While in Mombasa, we learned to drink Pimm’s Cup*, a cocktail that originated in England. Kenya has many British traditions stemming from the late 1800s, when the British occupied the country and established a protectorate there. A major ingredient of the drink is Pimm’s No.1, a deep golden-brown liquor named for James Pimm, owner of an English oyster bar, who created the liquor in 1859. Only six people are supposed to know precisely how it’s made. The exact ingredients and amounts are a secret known only to descendants of James Pimm and a chosen few.
Our first Kenya trip was the beginning of new friendships and contacts that would last through the years, helping us to stay in touch with the latest developments and discoveries in the world of gems.
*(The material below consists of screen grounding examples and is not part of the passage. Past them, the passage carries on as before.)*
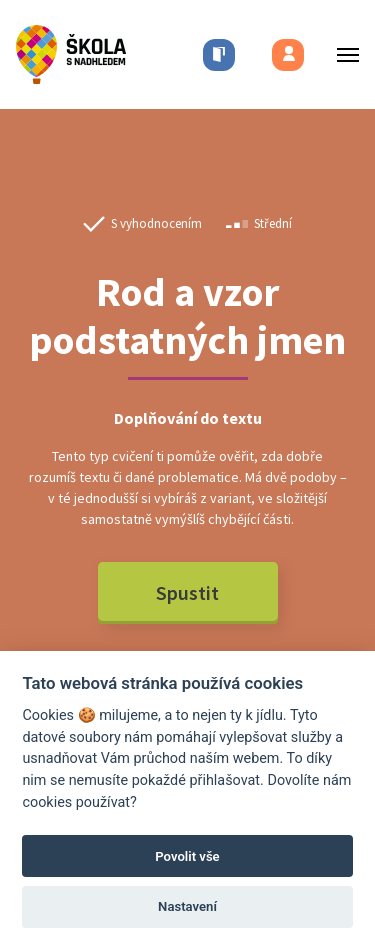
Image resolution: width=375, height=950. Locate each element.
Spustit (187, 592)
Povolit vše (187, 856)
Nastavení (187, 906)
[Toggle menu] (342, 54)
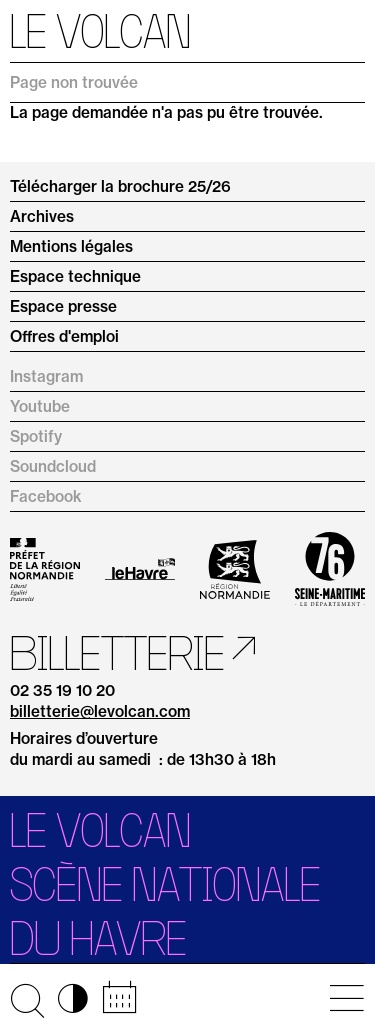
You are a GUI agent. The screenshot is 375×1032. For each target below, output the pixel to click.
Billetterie (117, 653)
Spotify (36, 436)
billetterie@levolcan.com (100, 712)
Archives (42, 216)
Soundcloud (53, 466)
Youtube (40, 406)
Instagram (46, 376)
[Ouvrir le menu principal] (346, 998)
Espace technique (75, 276)
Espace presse (63, 306)
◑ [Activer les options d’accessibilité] (73, 998)
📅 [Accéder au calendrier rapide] (119, 998)
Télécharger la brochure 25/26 (120, 186)
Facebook (46, 496)
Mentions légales (71, 246)
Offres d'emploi (64, 336)
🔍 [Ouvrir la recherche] (27, 998)
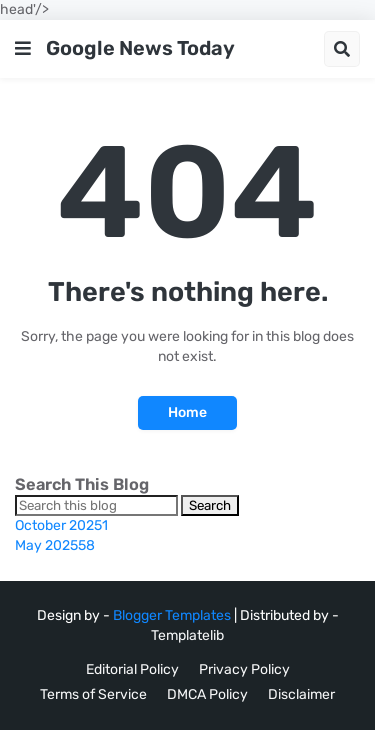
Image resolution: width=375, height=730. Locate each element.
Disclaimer (301, 694)
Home (187, 412)
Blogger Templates (172, 615)
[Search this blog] (96, 505)
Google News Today (140, 48)
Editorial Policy (132, 669)
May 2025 (55, 545)
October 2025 (61, 525)
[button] (23, 49)
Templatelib (187, 635)
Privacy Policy (244, 669)
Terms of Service (93, 694)
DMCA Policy (207, 694)
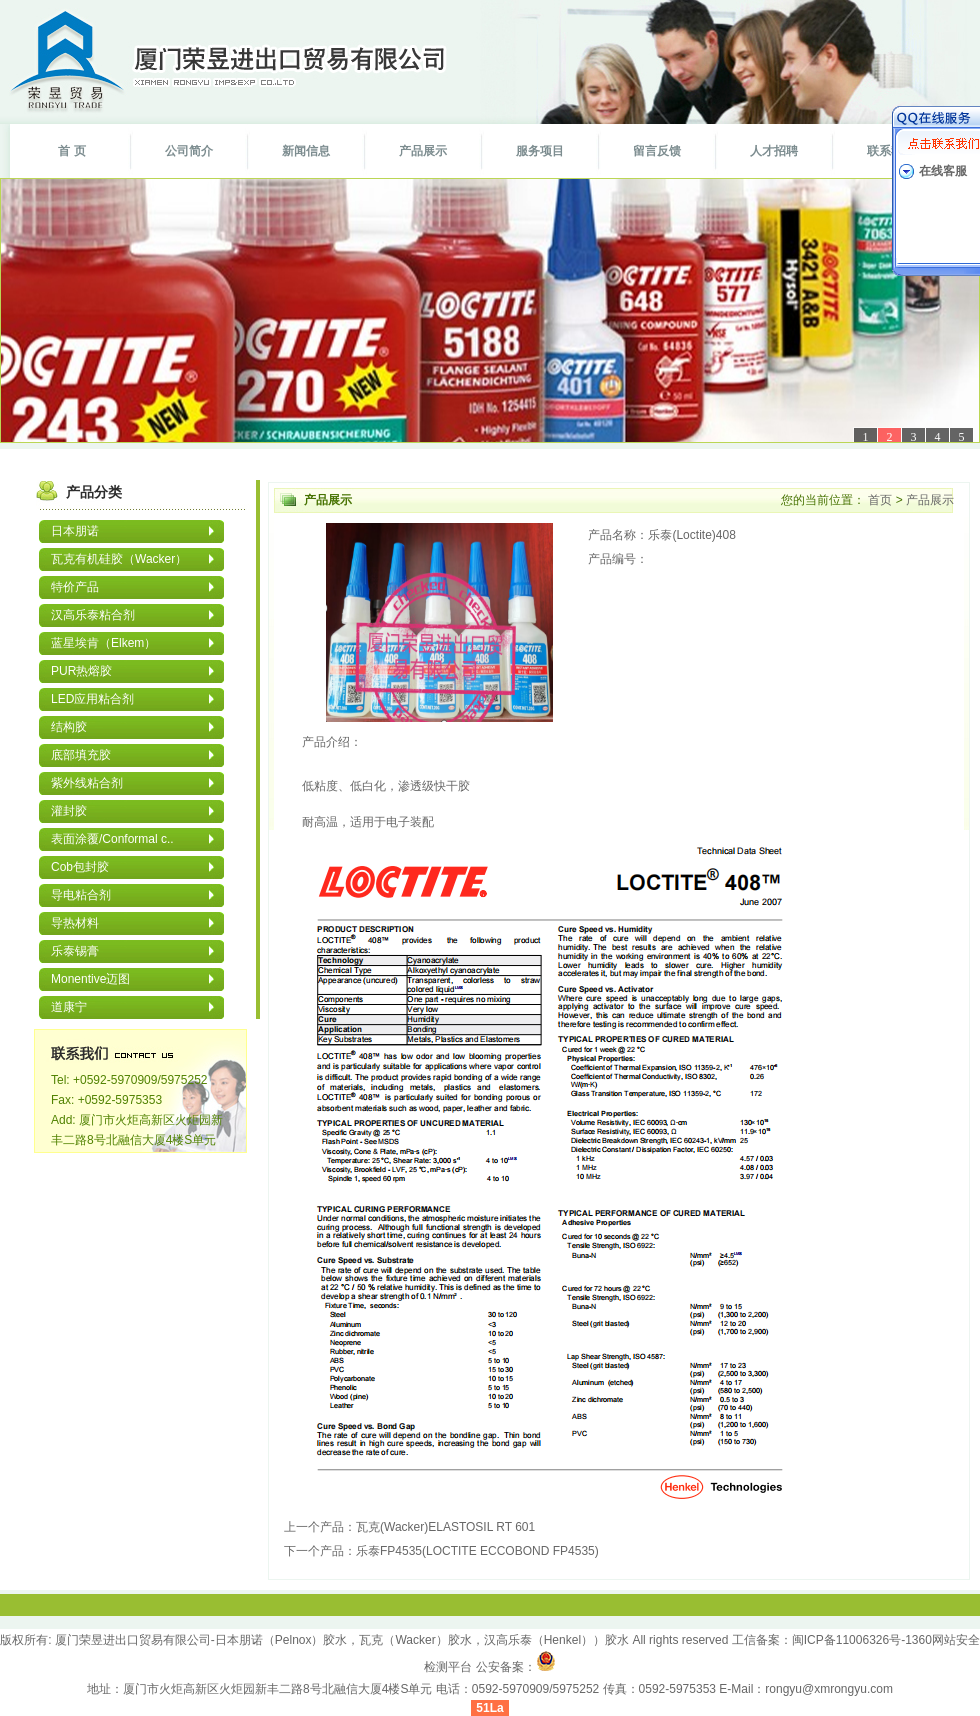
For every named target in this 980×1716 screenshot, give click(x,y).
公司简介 (189, 151)
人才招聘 (774, 151)
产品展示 (423, 151)
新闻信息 (306, 151)
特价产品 (75, 587)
We took some time out from our buying trip to visit a local game reserve. As we watched the fenced-in lions and cheetahs, we heard leaves rustling overhead. We looked up and saw a huge baboon staring down at us from a tree. He apparently was not a zoo resident but a freeloading monkey who knew a good thing when he found it. What nerve we had to invade his park! A few seconds later, he was standing in front of us! We turned and ran and he took off after us with his teeth bared and screaming diabolically. Luckily, he became bored before we collapsed. If he had wanted to prove a point, he certainly did. That recreational experience with the local wildlife kept us happily at work for the rest of the trip. Work was far less dangerous.
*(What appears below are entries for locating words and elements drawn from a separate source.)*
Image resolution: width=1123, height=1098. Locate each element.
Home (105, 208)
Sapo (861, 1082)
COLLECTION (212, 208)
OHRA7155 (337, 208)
“Throughout our stay, John’s gem expertise saved us from problems and disappointment,” Laura said. “During one visit to a local gem dealer, we were shown a large rough ‘tanzanite.’ John examined the stone and found it to be a deep purple blue scapolite, a rare and expensive gemstone -but not tanzanite. The dealer really believed it was tanzanite and he was surprised that a 28-year-old ‘kid’ knew more about stones than he did. That experience has been repeated many times in our gem travels, with John discovering the true identity of gems thought to be something else.”